Alabali-Radovan warnt vor Abschiebedebatten: "Syrer leisten längst ihren Beitrag"
Verena KramerAlabali-Radovan warnt vor Abschiebedebatten: "Syrer leisten längst ihren Beitrag"
Entwicklungsministerin Reem Alabali-Radovan kritisiert Debatten über Abschiebungen von Syrern
Bundesentwicklungsministerin Reem Alabali-Radovan hat die anhaltenden Diskussionen über die Abschiebung von Syrern scharf kritisiert. Solche Debatten schüfen unnötige Verunsicherung bei den in Deutschland lebenden Menschen, warnte sie. Ihre Äußerungen fielen im Rahmen einer Veranstaltung zum Jubiläum der Initiative „Neuer Aufbruch für Syrien“.
Bei dem Treffen betonten viele Teilnehmer ihre langjährigen Bemühungen im Bereich Wiederaufbau und Integration in Deutschland. Alabali-Radovan hob hervor, dass Syrer bereits seit Jahren aktiv am Wiederaufbau ihrer Heimat mitwirkten. Sie wies Vorwürfe zurück, sie müssten „endlich“ einen Beitrag leisten – solche Aussagen nannte sie frustrierend und realitätsfremd.
Die Ministerin kündigte zudem Pläne an, syrische Diaspora-Gemeinden enger in die deutschen Entwicklungsprojekte einzubinden. Durch die Nutzung ihres Fachwissens solle die Zusammenarbeit gestärkt und der Wiederaufbau Syriens unterstützt werden. Ihr Fokus liege auf praktischen Lösungen statt auf politischen Streitigkeiten über Zwangsrückführungen.
Alabali-Radovans Aussagen spiegeln die wachsenden Spannungen in der Migrationspolitik wider.
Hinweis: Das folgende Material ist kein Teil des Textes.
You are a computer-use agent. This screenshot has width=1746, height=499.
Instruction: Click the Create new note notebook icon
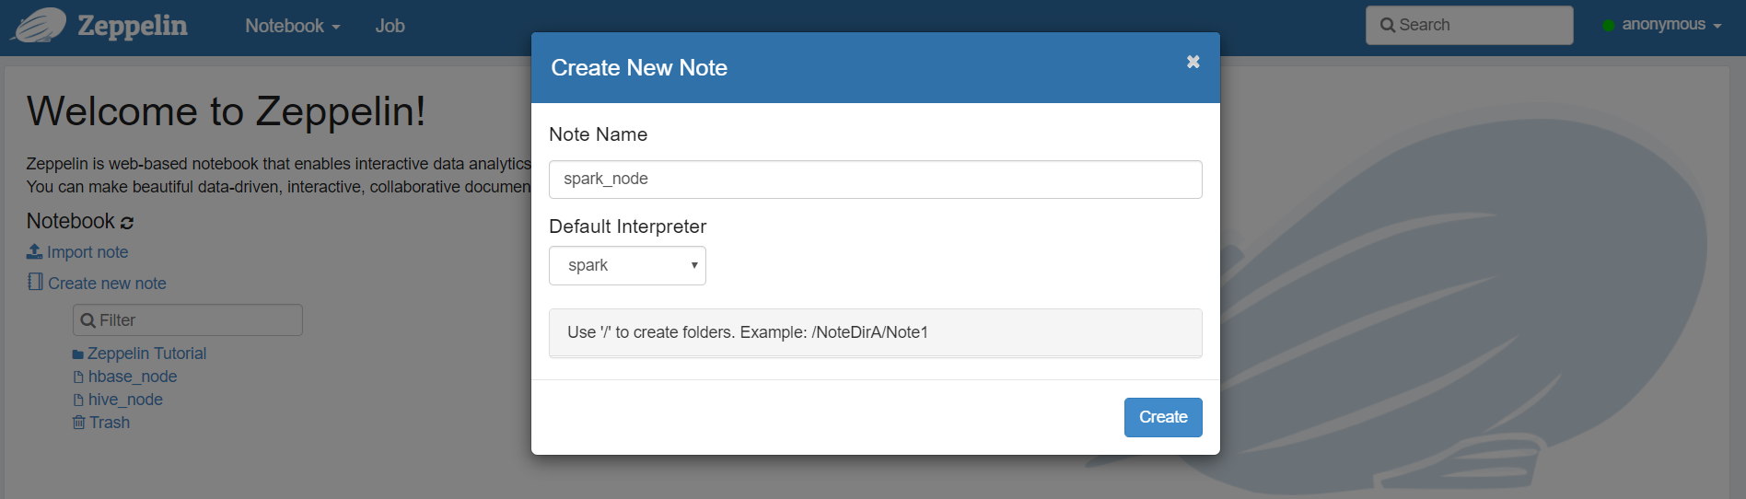[x=35, y=282]
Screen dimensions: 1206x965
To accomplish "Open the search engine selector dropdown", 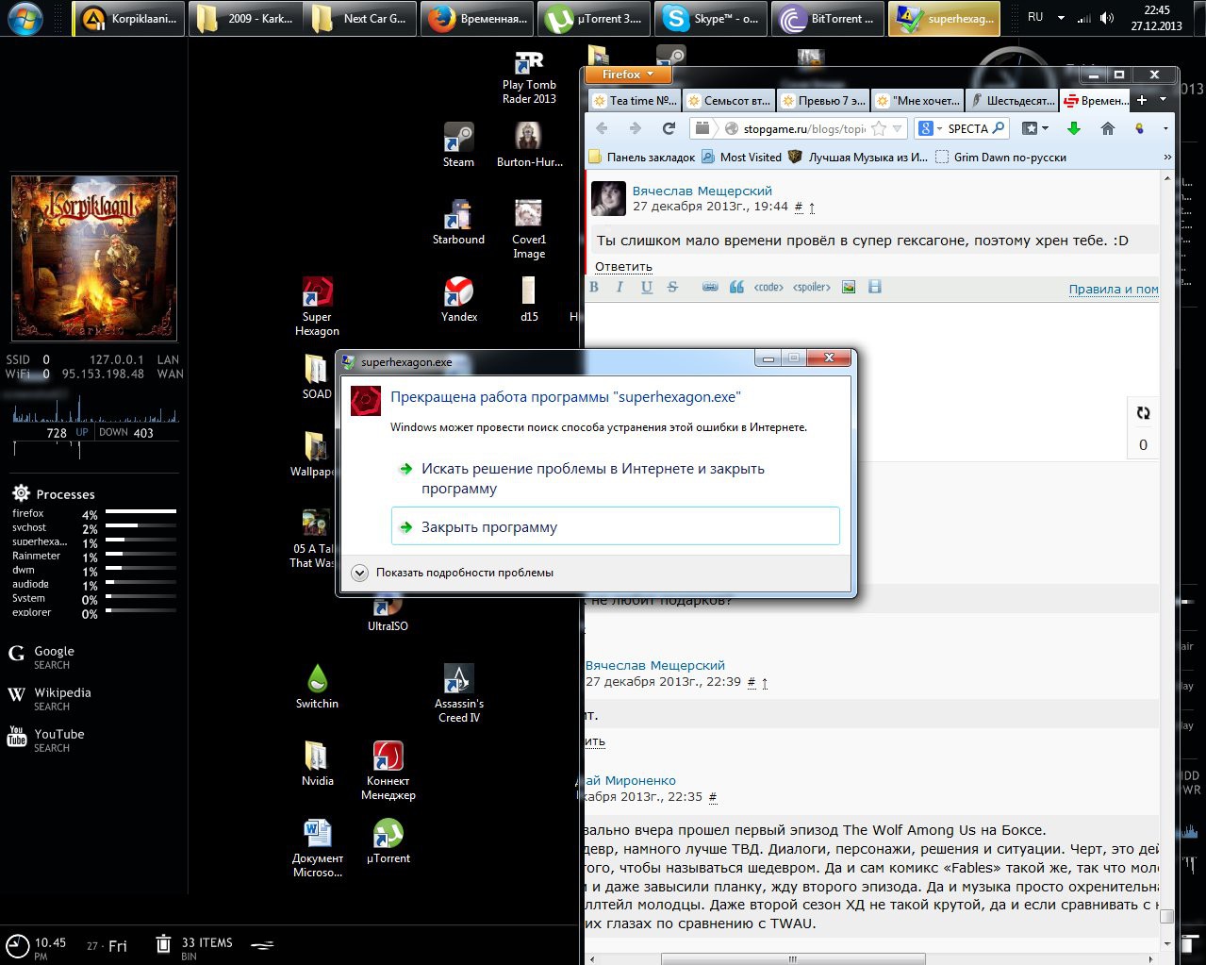I will click(930, 128).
Während einige für strengere Abschieberegeln plädieren, pocht sie auf die Anerkennung der bestehenden Leistungen syrischer Geflüchteter. Die Veranstaltung selbst präsentierte Projekte, die von Syrern in Bereichen wie Bildung, Gesundheitsversorgung und Infrastruktur geleitet werden.
Die Haltung der Ministerin unterstreicht einen Wandel hin zu einer stärkeren Zusammenarbeit mit syrischen Communities in Deutschland. Ihre Vorschläge zielen darauf ab, deren Kompetenzen gezielt in die offizielle Entwicklungszusammenarbeit einzubringen. Gleichzeitig bleibt die Debatte über Abschiebungen ein Streitpunkt zwischen Politikern und Flüchtlingshelfern.